Google a formalisé cette approche dans son programme re:Work. Les résultats sont éloquents: les entretiens structurés prédisent la performance avec un coefficient de corrélation de 0.43 contre 0.24 pour les entretiens informels, soit presque le double. Après quatre entretiens structurés, la confiance dans l’adéquation candidat-poste atteint 86%. Le bénéfice est double: l’organisation recrute mieux et le candidat vit une expérience plus respectueuse.
Les questions qui fonctionnent dans les deux sens
La méthode STAR (Situation, Tâche, Action, Résultat) est l’outil standard des questions comportementales. En gestion de projet, son avantage est qu’elle s’applique aussi au candidat qui évalue l’entreprise.
Le recruteur demande: “Décrivez une situation où vous avez dû revoir les priorités d’un projet en urgence.” Le candidat peut légitimement demander en retour: “Pouvez-vous me décrire le dernier changement de périmètre majeur sur un projet comparable et comment l’équipe l’a géré?” Si le recruteur ne peut pas répondre, ou si sa réponse révèle un fonctionnement chaotique, le candidat dispose d’une information précieuse sur la maturité de l’organisation.
D’autres questions symétriques sont tout aussi révélatrices: “Comment l’organisation gère-t-elle les arbitrages entre coût et qualité?” ou “Quel est le processus de décision quand un projet doit être arrêté?” Un recruteur qui accueille ces questions avec transparence démontre une culture de dialogue. Celui qui y voit de l’insolence confirme le déséquilibre que la question sur les faiblesses avait déjà laissé entrevoir.

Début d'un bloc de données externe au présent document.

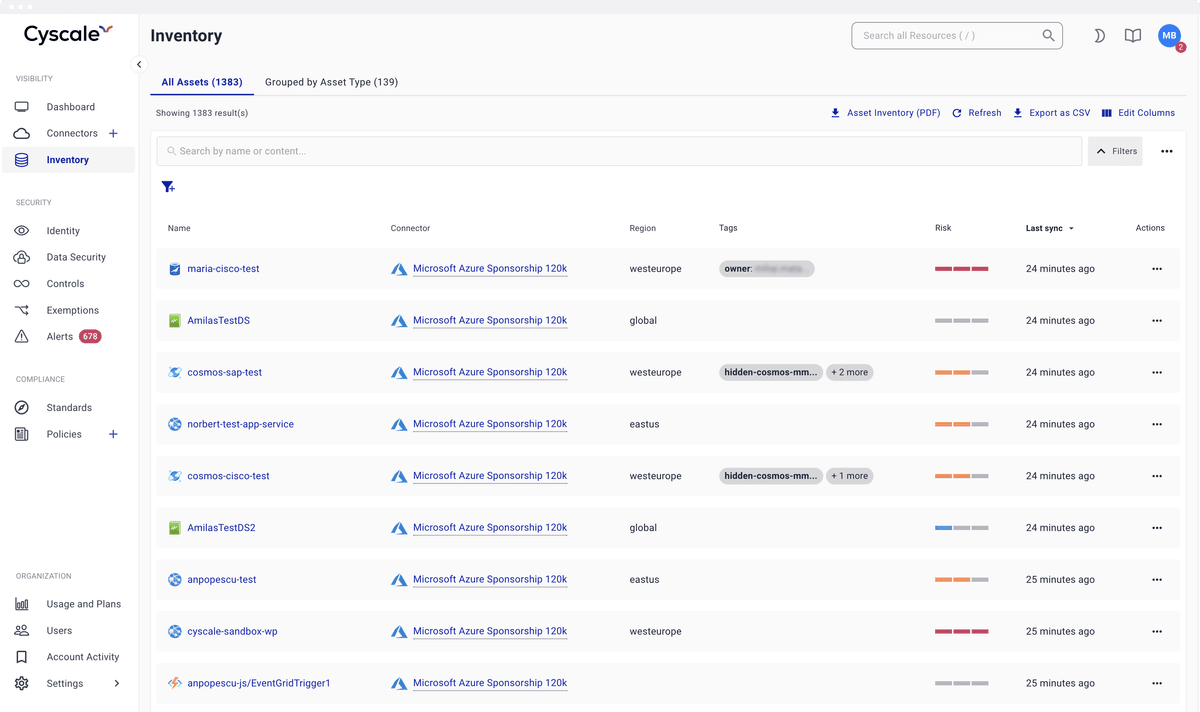The image size is (1200, 712).
Task: Select the Data Security icon
Action: click(x=22, y=257)
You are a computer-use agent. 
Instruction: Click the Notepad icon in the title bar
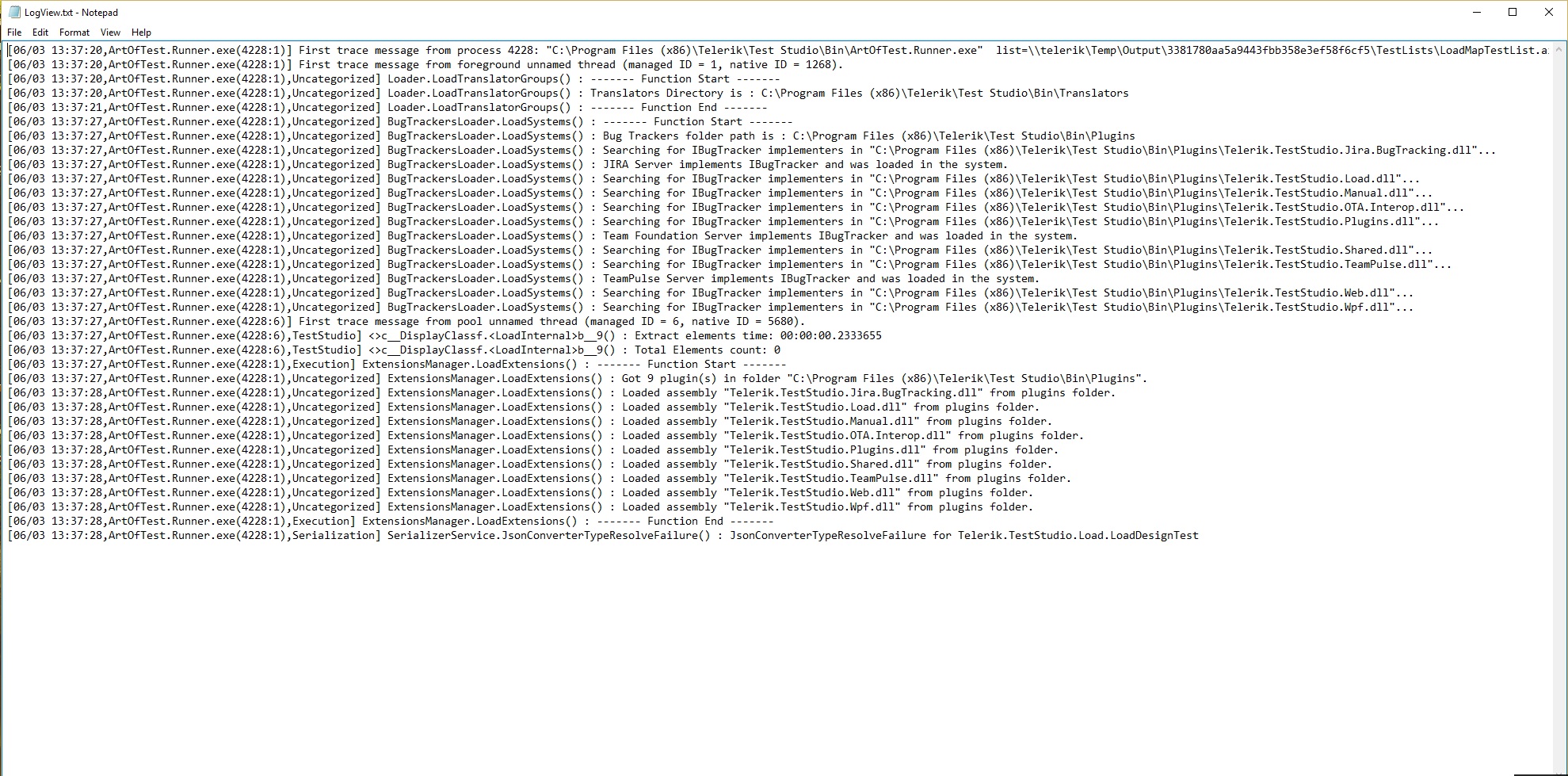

La marque employeur commence à l’entretien
Dans un marché où les chefs de projet expérimentés ont le choix, le processus de recrutement est une vitrine de la maturité organisationnelle. Un entretien bien structuré, avec des questions pertinentes et un espace réservé aux questions du candidat, communique un message clair: cette organisation sait ce qu’elle cherche et respecte les professionnels qu’elle souhaite attirer.
À l’inverse, un entretien qui s’appuie sur des questions pièges ou des formules éculées signale une culture managériale où l’apparence de contrôle prime sur la substance. Pour un chef de projet habitué à distinguer le pilotage réel du reporting cosmétique, le signal est difficile à ignorer.